Investments in knowledge

II. RECENT RESEARCH:
INVESTMENTS IN THE CREATION AND DIFFUSION OF KNOWLEDGE

AN INTERNATIONAL COMPARISON

Bert Minne^*

_

Abstract
This paper provides data on the expenditures on the creation and diffusion of knowledge in ten OECD countries. It draws on the main themes of the neoclassical theories of endogenous growth: creation and diffusion of know-how and education. The paper argues in favor of a broad concept of knowledge. According to a definition based on data availability, the ten OECD countries spend about ten percent of their national income on their knowledge base. This figure, however, is likely to considerably underestimate these expenditures.
Samenvatting
Dit artikel geeft de uitgaven aan de creatie en verspreiding van kennis in tien OESO landen. Het is gebaseerd op de hoofdthema's van de neo-klassieke endogene groeitheorie‰n: productie en verspreiding van kennis en onderwijs. Dit artikel pleit voor een ruim begrip "kennis." Op basis van een definitie die gebaseerd is op data-beschikbaarheid geven de landen ongeveer tien procent van hun nationaal inkomen uit aan hun kennisbasis. De werkelijke uitgaven zijn waarschijnlijk aanzienlijk hoger.

_
Abstract This paper provides data on the expenditures on the creation and diffusion of knowledge in ten OECD countries. It draws on the main themes of the neoclassical theories of endogenous growth: creation and diffusion of know-how and education. The paper argues in favor of a broad concept of knowledge. According to a definition based on data availability, the ten OECD countries spend about ten percent of their national income on their knowledge base. This figure, however, is likely to considerably underestimate these expenditures. Samenvatting Dit artikel geeft de uitgaven aan de creatie en verspreiding van kennis in tien OESO landen. Het is gebaseerd op de hoofdthema's van de neo-klassieke endogene groeitheorie‰n: productie en verspreiding van kennis en onderwijs. Dit artikel pleit voor een ruim begrip "kennis." Op basis van een definitie die gebaseerd is op data-beschikbaarheid geven de landen ongeveer tien procent van hun nationaal inkomen uit aan hun kennisbasis. De werkelijke uitgaven zijn waarschijnlijk aanzienlijk hoger.

Introduction

Knowledge and human capital are increasingly important factors of production. Hence, stocks of knowledge and human capital should be added to the stocks of tangible assets and labor resources as determinants of a nation's productive capacity. The national accounts register spending on know-how and human capital as intermediate inputs or consumption rather than as investment; this contrasts with the treatment of investments in tangible assets. Expenditures on research and development (R&D) are sometimes treated differently from other intangible assets. For instance, many years ago Kendrick (1972) already pointed to the need to incorporate R&D in investment. Moreover, Griliches (1958) estimated the impact of the R&D stock on output. Recently attempts have been made to link R&D expenses as satellites to the national accounts of the US (US Department of Commerce) and the Netherlands (Statistics Netherlands).

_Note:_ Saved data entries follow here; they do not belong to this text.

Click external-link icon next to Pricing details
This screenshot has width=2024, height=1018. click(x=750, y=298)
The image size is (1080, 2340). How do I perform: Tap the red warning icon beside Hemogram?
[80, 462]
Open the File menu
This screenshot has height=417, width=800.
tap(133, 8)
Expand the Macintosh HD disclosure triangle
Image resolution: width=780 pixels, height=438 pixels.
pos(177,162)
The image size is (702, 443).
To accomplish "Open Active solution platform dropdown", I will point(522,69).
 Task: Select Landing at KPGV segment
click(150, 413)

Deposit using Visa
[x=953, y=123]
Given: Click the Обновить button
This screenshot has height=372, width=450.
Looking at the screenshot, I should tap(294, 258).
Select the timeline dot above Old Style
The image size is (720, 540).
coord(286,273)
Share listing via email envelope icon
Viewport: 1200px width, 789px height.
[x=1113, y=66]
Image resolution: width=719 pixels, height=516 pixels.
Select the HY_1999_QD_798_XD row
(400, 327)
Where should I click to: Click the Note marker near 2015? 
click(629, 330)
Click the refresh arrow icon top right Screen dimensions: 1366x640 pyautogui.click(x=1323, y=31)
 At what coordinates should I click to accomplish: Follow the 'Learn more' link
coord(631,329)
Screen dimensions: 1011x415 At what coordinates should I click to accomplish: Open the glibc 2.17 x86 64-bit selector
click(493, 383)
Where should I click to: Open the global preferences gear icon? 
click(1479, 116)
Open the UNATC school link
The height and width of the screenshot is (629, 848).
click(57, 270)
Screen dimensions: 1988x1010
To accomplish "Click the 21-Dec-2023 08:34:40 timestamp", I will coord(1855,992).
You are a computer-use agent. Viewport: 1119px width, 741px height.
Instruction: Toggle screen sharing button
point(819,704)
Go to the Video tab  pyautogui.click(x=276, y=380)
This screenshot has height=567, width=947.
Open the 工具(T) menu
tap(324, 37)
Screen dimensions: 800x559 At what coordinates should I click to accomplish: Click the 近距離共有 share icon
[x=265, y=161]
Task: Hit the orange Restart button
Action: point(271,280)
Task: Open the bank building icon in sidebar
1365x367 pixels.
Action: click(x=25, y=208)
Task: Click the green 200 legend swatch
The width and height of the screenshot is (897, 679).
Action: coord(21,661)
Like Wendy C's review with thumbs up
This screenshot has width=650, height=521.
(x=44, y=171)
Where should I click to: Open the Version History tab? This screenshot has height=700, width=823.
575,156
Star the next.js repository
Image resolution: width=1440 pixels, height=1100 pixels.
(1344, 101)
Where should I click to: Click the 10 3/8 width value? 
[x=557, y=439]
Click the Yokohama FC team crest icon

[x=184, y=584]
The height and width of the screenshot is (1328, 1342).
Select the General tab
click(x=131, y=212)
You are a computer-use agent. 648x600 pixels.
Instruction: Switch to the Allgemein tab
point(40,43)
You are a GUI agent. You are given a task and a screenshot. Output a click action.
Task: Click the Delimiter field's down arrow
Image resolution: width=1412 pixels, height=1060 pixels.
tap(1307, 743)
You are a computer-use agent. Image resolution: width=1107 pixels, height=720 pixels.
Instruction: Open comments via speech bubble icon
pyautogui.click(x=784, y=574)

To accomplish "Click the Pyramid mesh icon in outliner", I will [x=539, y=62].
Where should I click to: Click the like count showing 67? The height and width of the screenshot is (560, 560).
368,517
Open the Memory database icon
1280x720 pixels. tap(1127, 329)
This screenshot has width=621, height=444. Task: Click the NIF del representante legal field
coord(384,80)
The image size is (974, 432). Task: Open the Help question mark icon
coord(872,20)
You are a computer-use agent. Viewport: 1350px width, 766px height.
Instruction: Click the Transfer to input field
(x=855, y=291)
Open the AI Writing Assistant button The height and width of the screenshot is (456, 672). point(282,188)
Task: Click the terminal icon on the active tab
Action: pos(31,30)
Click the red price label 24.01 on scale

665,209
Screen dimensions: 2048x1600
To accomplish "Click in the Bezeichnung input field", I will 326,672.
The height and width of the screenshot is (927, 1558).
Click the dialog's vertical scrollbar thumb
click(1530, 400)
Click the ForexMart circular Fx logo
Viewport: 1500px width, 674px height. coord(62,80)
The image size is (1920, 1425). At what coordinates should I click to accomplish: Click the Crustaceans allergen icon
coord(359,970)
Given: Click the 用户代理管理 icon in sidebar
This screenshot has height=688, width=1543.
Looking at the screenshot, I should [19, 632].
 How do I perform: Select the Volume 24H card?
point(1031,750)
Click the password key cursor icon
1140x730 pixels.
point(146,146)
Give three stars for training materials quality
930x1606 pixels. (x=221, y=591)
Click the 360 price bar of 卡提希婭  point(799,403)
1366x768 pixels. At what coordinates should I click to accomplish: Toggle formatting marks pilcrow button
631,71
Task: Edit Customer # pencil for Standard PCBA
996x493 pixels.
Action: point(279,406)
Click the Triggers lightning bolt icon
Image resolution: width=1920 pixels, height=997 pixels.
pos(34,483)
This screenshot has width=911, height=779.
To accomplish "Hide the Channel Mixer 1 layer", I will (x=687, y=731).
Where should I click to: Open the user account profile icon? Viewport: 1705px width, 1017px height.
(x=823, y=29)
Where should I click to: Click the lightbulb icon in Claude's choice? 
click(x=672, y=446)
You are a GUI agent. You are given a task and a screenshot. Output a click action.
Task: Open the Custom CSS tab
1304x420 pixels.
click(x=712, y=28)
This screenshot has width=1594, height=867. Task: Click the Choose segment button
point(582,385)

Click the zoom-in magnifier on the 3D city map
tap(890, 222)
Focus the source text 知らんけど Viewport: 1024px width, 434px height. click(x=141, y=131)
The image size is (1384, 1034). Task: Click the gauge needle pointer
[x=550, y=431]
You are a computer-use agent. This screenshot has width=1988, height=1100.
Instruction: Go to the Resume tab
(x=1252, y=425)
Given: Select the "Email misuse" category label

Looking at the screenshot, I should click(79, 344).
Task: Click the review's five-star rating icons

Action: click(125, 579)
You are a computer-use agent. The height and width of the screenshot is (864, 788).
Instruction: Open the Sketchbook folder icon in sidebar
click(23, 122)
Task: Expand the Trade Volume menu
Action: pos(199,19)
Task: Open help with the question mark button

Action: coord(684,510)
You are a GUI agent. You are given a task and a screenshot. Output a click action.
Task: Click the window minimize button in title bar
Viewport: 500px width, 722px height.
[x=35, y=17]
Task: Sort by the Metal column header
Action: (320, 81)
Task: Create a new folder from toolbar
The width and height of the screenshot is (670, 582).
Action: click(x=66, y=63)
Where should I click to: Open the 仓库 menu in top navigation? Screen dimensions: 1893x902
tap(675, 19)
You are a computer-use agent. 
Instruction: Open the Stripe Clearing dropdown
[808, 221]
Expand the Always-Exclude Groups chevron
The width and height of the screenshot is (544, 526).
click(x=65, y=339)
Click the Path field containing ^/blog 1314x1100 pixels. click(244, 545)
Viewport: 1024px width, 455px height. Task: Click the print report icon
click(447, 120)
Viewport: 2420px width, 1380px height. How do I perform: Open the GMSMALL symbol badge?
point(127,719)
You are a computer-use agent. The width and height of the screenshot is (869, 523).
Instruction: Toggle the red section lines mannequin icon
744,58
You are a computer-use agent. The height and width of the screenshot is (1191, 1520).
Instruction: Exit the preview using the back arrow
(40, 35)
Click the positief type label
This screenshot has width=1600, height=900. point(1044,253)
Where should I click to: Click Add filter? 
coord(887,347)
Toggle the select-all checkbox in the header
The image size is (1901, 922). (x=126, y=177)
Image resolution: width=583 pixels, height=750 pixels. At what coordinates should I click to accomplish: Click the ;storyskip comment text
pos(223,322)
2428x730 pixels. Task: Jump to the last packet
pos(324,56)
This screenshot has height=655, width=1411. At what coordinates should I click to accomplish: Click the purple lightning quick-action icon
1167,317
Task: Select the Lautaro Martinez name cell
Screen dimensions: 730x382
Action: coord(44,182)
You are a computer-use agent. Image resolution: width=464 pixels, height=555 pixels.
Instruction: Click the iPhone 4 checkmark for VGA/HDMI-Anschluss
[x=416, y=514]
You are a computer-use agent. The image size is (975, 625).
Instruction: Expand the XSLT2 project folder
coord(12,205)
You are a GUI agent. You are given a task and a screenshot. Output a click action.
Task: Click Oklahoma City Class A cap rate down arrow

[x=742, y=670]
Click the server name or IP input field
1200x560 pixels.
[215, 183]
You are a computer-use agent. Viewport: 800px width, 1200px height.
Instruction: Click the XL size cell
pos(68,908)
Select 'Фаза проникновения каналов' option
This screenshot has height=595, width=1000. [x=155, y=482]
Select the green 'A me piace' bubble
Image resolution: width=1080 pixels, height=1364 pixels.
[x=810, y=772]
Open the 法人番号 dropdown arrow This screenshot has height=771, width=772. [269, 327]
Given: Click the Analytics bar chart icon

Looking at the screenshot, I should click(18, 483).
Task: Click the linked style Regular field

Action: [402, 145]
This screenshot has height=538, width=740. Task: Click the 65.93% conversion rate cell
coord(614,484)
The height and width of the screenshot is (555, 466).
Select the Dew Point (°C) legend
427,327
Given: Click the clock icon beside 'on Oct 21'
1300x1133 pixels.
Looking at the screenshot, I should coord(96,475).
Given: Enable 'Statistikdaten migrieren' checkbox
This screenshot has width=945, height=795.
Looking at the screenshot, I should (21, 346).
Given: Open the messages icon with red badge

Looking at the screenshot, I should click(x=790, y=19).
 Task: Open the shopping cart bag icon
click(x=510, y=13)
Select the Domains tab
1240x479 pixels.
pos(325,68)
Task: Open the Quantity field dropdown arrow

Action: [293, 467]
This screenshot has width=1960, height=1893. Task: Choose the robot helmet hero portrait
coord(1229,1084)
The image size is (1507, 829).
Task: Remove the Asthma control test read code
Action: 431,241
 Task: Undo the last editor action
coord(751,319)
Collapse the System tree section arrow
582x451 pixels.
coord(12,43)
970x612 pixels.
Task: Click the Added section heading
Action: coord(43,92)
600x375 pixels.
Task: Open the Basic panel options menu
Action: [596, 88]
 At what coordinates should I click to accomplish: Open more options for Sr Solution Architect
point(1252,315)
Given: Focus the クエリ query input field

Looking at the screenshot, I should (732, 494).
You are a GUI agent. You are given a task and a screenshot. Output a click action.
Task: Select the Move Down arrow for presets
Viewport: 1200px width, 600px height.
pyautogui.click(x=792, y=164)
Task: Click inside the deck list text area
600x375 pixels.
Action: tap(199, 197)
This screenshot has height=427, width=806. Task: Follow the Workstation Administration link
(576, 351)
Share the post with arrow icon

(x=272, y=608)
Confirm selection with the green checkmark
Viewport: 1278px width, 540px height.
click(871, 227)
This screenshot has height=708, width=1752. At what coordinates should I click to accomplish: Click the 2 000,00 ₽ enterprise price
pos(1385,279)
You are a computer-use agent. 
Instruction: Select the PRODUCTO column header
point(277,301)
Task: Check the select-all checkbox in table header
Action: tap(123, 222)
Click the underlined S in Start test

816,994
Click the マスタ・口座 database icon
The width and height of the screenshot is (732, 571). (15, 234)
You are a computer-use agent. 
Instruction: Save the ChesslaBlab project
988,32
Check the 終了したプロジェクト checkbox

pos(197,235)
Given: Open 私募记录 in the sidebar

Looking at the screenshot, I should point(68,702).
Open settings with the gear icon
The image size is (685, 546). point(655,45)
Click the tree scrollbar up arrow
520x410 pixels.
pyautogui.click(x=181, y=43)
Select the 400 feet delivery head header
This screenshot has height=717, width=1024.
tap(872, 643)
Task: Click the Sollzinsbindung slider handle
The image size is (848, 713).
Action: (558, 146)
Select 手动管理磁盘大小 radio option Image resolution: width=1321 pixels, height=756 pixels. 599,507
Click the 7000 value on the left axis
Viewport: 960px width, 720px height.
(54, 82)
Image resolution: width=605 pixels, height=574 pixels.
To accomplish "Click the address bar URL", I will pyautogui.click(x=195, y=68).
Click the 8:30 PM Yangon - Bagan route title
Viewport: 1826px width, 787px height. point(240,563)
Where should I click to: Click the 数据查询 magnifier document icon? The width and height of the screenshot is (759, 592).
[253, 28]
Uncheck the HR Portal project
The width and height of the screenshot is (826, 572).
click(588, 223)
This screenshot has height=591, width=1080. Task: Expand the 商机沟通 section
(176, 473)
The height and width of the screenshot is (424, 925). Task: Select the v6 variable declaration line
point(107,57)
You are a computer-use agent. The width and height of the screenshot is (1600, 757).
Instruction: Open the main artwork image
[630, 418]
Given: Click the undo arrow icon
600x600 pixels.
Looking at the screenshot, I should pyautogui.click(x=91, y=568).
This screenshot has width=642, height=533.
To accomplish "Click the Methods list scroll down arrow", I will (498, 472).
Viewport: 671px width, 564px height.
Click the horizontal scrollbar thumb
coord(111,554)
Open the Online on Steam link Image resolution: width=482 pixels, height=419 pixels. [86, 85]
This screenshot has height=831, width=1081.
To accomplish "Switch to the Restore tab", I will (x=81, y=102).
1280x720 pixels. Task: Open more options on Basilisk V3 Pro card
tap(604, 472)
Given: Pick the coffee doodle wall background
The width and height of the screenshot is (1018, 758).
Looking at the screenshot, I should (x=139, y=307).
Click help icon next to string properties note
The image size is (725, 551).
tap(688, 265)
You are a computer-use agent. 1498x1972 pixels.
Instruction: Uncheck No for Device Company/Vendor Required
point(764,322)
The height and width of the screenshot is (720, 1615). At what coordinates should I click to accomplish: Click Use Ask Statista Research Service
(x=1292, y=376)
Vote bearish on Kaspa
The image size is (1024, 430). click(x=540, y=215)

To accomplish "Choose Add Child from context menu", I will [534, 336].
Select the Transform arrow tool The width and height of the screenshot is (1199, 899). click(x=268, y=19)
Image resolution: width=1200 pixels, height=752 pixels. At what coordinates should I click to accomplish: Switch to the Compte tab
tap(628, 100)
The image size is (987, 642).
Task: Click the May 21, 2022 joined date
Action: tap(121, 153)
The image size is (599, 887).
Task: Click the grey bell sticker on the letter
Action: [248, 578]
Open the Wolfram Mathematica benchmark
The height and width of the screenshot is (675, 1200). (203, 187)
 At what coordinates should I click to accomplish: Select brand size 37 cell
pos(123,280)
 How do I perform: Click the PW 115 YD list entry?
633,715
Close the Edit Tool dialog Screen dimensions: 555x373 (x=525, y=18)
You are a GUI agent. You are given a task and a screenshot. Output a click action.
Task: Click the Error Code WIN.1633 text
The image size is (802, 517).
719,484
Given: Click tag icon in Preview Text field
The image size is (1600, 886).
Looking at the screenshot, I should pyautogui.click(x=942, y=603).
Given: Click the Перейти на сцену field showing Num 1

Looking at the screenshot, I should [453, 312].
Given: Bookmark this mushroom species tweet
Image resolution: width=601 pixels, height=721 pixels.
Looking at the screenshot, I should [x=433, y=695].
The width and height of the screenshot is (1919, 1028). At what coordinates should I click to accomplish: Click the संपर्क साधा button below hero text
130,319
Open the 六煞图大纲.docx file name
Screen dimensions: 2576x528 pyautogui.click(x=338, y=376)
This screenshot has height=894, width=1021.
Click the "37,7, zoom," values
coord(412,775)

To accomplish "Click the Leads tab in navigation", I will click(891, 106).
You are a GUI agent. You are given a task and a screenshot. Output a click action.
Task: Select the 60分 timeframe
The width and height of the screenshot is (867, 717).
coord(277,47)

This paper argues that R&D is only one of the many types of investment in knowledge. Which knowledge concept should be adopted? Which available expenditure indicators fit this concept? How much do OECD countries invest in their knowledge-base? What are the main open questions for research in this area? This paper addresses these questions. It starts with a brief discussion of the theory of endogenous growth, which provides a solid foundation for measurement. Indeed, this theory emphasizes the important roles of the stocks of knowledge and human capital and the diffusion of know-how in generating economic growth. However, this theory fails to provide an empirical definition of knowledge. It is here that the main contribution of this paper lies.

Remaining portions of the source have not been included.